— Может быть, посидели бы где-нибудь, Петр Ильич? У нас серьезный разговор.
— А может быть, обойдемся без пива? — ответил Петр Ильич.
— За что вы, однако, так дурно обо мне судите? Если я работаю в ресторане, это, право, еще не значит…
— К делу, к делу! Вы ведь зачем-то вызвали меня? Догадываюсь, что вы собираетесь говорить о Вике? Правильно я вас понял? Вы с Викой давно знакомы, не так ли? Вы хорошо проверили себя? Все у вас с Викой общее!
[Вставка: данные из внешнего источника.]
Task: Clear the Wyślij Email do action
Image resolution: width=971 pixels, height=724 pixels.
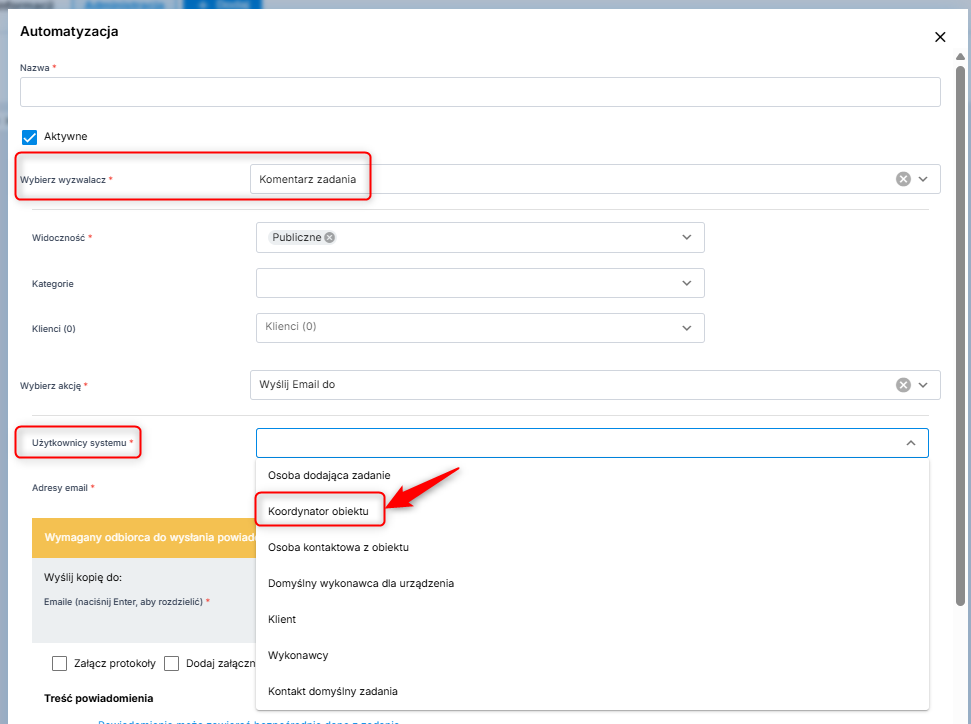Action: pyautogui.click(x=903, y=385)
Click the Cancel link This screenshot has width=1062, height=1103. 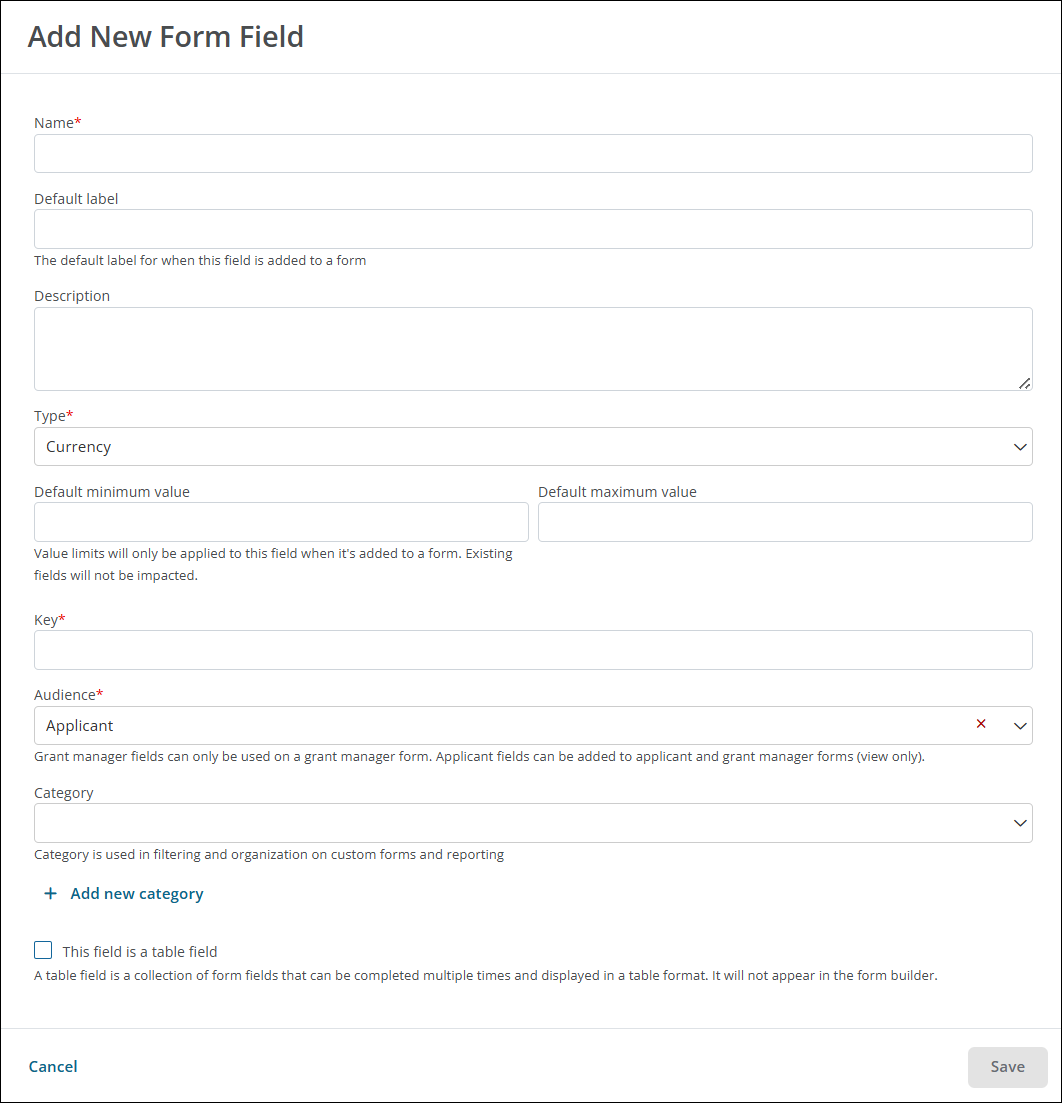[53, 1066]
Вкусы, взгляды… Но я тут ни при чем! Кто именно запрещал вам ходить ко мне? Или кто вас из нашего дома вытолкал?! Куда и зачем— извините за прямоту и грубость — вы таскали по ночам мою дочь вместо того, чтоб нормально ходить в наш дом? Итак, короче, — чем могу быть полезен?..
— Я люблю Вику.
— Ага-а-а! Вы лю-убите Вику? Спасибо. Ни-и-жайше, нижайше благодарю… Но разве любовь не глубоко личное дело ваше и Викино? Одним словом, мои понятия о любви (как у человека отсталого), о любви и о бережном отношении к женщине… Нет уж, увольте!.. Кто спорит? Хорошо, когда все вокруг радуются твоей радости, когда родители — друзья… И… и сочувствуют вам. Но я вас вижу, если не ошибаюсь, в третий раз. Так на какой восторг с моей стороны вы могли рассчитывать? Любите!.. Валяйте! Любите!.. Любите! Но увольте, прошу! Я слишком дорого заплатил за свои ошибки…
— Но я люблю ее.
— Вы повторяетесь… Лестно, но однообразно. Да и чем я могу помочь? Договаривайтесь друг с другом. А я, согласитесь, в положении что ни на есть дурацком. Ну хотя бы по отношению к Викиной матери, которая мне доверила Вику.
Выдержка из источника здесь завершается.